## What you are asked to do
Wherever the word "button" appears in a line of the data, that line should be copied.

## Stored data entries
▼

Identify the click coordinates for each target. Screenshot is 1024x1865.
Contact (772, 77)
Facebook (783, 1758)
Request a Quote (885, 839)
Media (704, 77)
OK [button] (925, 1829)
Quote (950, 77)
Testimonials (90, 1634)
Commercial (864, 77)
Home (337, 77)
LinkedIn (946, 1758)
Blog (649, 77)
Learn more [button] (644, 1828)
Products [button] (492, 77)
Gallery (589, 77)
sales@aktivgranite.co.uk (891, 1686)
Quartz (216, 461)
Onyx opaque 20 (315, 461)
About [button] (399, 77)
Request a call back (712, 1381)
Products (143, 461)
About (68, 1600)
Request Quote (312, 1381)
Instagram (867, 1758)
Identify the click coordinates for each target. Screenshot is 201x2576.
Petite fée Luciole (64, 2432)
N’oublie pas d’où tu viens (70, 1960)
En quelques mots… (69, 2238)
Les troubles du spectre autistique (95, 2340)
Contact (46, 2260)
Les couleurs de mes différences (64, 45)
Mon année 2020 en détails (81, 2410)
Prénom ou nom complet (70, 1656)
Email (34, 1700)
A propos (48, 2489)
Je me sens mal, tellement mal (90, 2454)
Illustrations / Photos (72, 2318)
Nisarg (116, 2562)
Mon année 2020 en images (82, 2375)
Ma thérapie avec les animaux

▲

## The answer
OK [button] (925, 1829)
Learn more [button] (644, 1828)
Products [button] (492, 77)
About [button] (399, 77)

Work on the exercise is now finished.